**Work to be completed**
Every line below that includes the word "agent" needs to be copied.

**Information supplied**

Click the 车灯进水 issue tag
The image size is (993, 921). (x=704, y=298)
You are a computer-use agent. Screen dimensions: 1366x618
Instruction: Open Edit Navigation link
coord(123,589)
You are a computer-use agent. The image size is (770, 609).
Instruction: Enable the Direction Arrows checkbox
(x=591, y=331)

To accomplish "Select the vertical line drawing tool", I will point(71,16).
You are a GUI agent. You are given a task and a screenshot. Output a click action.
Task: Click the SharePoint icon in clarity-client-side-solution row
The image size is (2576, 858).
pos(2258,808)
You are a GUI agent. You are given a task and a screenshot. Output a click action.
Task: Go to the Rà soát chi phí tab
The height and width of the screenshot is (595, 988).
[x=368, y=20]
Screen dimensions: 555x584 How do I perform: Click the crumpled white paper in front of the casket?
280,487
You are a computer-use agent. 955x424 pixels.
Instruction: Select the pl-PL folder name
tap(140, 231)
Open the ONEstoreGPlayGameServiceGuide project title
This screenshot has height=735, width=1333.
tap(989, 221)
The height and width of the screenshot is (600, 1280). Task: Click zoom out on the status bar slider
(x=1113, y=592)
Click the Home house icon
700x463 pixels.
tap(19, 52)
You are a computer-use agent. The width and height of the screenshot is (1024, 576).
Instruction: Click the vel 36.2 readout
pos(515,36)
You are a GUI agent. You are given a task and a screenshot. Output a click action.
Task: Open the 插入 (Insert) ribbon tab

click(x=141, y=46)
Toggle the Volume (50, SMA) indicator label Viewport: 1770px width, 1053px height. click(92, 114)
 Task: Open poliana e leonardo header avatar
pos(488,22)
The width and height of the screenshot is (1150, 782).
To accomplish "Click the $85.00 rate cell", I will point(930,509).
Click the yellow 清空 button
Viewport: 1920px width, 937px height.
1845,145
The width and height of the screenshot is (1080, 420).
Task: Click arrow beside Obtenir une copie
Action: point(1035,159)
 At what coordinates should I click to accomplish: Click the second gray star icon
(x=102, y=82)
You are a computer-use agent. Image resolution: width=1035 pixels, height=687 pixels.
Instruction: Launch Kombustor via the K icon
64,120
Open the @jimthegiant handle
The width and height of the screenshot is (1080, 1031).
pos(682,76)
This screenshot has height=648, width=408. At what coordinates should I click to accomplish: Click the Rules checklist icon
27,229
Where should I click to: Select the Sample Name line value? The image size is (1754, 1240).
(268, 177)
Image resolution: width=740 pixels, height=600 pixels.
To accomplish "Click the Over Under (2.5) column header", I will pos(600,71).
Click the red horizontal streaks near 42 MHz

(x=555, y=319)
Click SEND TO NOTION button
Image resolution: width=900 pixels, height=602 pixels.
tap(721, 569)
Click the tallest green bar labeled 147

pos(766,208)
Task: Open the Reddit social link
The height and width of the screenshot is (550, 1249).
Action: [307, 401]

**Answer for the task**
You are a computer-use agent. Screen dimensions: 1366x618
You are a computer-use agent. The image size is (770, 609).
You are a GUI agent. You are given a task and a screenshot. Output a click action.
You are a GUI agent. You are given a task and a screenshot. Output a click action.
You are a computer-use agent. 955x424 pixels.
You are a computer-use agent. The width and height of the screenshot is (1024, 576).
You are a GUI agent. You are given a task and a screenshot. Output a click action.
You are a computer-use agent. Image resolution: width=1035 pixels, height=687 pixels.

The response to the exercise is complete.